**WHAT THE TASK REQUIRES**
From the records below, please repeat exactly the line that has "This screenshot has height=768, width=1366.", the line that has "Open the BasicPad tab", and every line between them, and nothing else.

**TASK MATERIAL**
=== Section Start ===

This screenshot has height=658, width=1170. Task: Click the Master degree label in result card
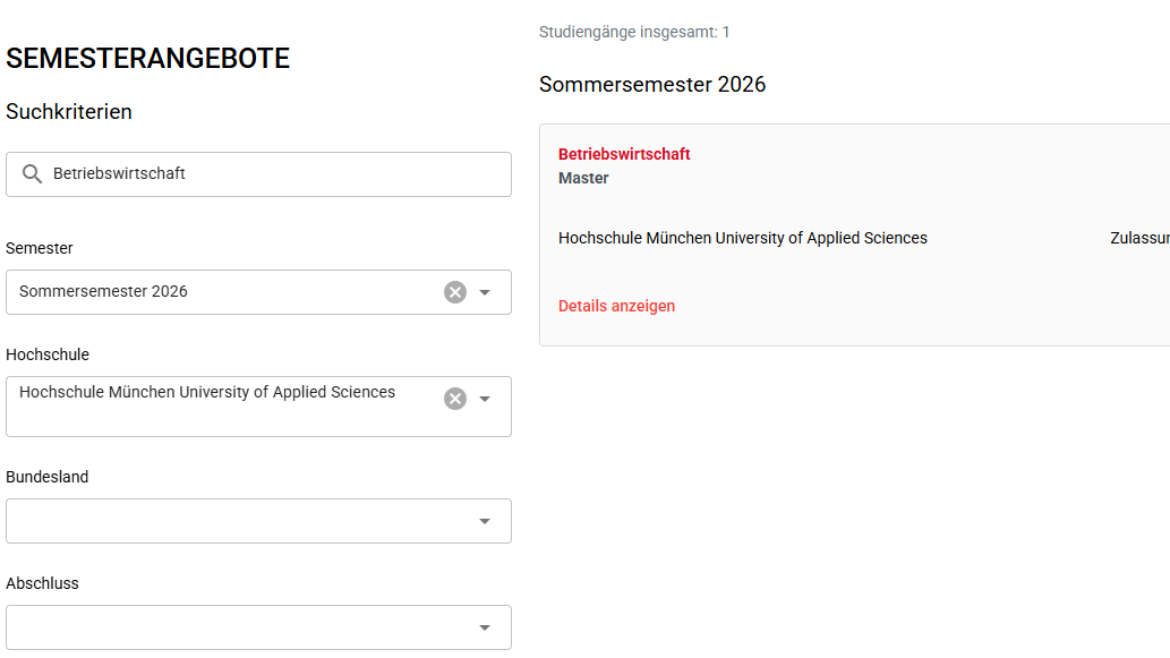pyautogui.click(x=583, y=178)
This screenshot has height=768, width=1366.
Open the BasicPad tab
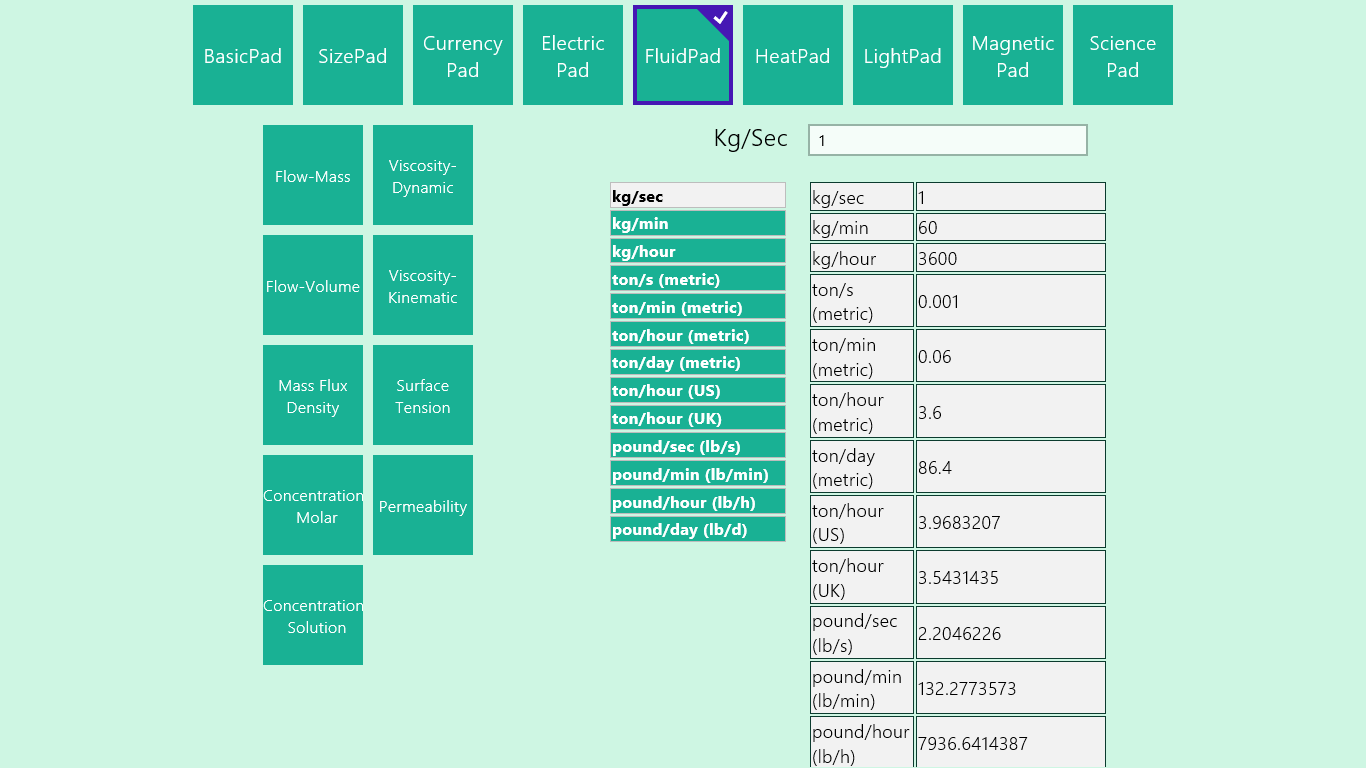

=== Section End ===
=== Section Start ===

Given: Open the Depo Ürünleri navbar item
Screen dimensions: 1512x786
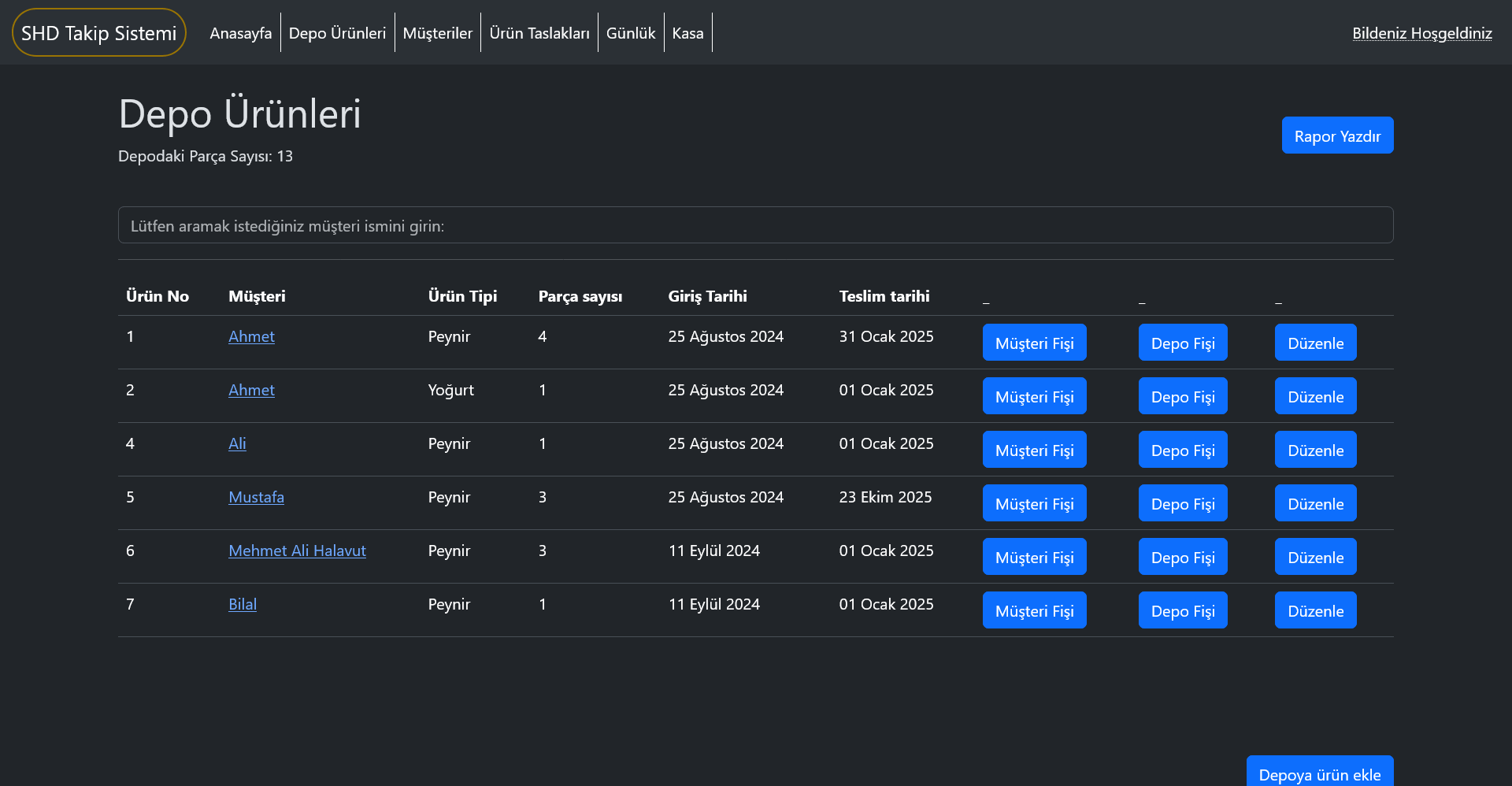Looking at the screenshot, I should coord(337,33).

=== Section End ===
=== Section Start ===

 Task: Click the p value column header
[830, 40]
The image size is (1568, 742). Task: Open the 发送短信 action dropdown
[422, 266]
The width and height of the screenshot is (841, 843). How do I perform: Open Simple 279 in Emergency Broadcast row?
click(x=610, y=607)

=== Section End ===

**ANSWER FOR THE TASK**
This screenshot has height=768, width=1366.
Open the BasicPad tab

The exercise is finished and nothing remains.